GLP-1 is a rare opportunity for our overweight nation to "get back on the treadmill" in both a literal and figurative way.
If you have been sedentary for a long time and are overweight, you obviously have too much weight for your muscular strength and connective tissues, which have concurrently atrophied with inactivity, in addition to reduced neuro-biomechanic maps in your brain since you haven't used the circuitry.
This all adds up to a high initial injury risk in starting exercise even if you have the mentally focus.
But GLP-1, if it is the miracle it purports, should be able to drop overweight people, even if it is temporarily, to the point where you can being exercise much more safely, and/or with more intensity and duration to get more benefits sooner.
On a macro level a universal health care system that is cheap and effective is really a generation or two away with heavily incentivized exercise, and not without precedent, if I am to understand what Iceland did.
We will live longer, live far better, feel better, look better, be happier, more connected, less anxious, more adventurous, smarter, more productive. These aren't 1-2% improvements at macro levels. 10% improvements, which in pharma land are considered exceptionally effective drugs, and a minimum, and 30-50% miracle drug levels of outcomes are on the table.
But our medical establishment is either drugs or surgery. The extent of insurance company inducements are "silver sneakers".
The perverse accounting involved in extreme obesity may demand a national level program of "Biggest Loser" (although, not to that insanity) for financial inducements to get people to lose weight, because the loss of "caring" for the obese (FORTY PERCENT of Americans are obese and it keeps getting worse each decade).
═══
*Task prompt*:
From the passage on GLP-1 and exercise, list the three things it says have atrophied or been reduced in a person who has been sedentary for a long time.

*Excerpted data*:
═══
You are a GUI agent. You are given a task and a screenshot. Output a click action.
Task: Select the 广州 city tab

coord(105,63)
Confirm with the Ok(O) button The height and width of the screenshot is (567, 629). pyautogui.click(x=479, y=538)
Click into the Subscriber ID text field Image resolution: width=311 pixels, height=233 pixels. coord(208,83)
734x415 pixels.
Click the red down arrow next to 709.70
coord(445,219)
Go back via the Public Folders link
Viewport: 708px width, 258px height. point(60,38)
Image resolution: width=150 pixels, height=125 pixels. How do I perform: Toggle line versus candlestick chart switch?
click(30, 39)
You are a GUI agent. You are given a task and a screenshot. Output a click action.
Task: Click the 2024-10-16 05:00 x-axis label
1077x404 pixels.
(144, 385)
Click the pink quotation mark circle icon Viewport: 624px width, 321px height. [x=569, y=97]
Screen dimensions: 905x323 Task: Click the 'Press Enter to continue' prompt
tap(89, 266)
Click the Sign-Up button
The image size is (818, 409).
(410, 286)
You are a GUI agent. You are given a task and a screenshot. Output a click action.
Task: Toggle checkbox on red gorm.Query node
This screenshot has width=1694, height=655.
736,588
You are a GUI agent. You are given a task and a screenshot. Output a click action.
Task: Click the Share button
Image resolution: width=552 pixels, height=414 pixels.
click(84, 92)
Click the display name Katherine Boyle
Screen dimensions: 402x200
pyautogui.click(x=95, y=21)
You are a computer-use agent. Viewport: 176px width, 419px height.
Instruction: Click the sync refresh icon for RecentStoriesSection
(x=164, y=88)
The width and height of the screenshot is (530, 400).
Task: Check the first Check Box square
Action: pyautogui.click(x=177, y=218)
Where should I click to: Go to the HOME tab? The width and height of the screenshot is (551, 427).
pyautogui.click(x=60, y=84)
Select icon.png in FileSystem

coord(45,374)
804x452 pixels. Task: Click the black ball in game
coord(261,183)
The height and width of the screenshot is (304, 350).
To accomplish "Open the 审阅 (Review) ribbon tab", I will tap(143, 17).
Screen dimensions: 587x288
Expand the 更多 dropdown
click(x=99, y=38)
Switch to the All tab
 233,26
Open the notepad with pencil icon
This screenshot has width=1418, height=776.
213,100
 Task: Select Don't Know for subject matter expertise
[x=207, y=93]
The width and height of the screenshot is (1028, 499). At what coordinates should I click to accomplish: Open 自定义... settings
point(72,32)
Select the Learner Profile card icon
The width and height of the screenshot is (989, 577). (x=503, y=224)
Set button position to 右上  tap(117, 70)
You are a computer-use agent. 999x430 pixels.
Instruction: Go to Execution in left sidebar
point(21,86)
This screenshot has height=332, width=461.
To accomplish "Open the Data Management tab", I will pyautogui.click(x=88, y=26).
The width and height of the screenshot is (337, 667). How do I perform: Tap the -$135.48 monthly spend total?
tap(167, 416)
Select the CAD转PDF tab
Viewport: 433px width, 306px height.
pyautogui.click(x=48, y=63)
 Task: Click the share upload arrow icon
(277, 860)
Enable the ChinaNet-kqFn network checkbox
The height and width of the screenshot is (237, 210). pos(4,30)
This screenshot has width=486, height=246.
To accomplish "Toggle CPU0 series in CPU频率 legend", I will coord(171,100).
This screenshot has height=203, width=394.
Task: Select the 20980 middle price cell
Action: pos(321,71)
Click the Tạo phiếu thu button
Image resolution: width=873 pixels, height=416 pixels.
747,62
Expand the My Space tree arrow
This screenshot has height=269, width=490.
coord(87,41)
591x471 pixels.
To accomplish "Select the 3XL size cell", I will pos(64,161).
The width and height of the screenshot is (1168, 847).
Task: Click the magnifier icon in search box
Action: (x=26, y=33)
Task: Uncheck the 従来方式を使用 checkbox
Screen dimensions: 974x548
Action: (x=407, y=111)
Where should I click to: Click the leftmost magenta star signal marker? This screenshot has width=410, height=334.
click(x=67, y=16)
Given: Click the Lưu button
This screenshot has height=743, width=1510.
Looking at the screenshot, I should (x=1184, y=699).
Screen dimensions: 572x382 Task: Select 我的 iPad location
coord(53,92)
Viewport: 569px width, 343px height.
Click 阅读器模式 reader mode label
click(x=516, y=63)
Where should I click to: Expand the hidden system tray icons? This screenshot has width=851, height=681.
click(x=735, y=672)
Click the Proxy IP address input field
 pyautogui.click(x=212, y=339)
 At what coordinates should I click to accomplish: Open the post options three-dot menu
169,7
═══
*Written response*:
- Muscular strength
- Connective tissues
- Neuro-biomechanic maps in the brain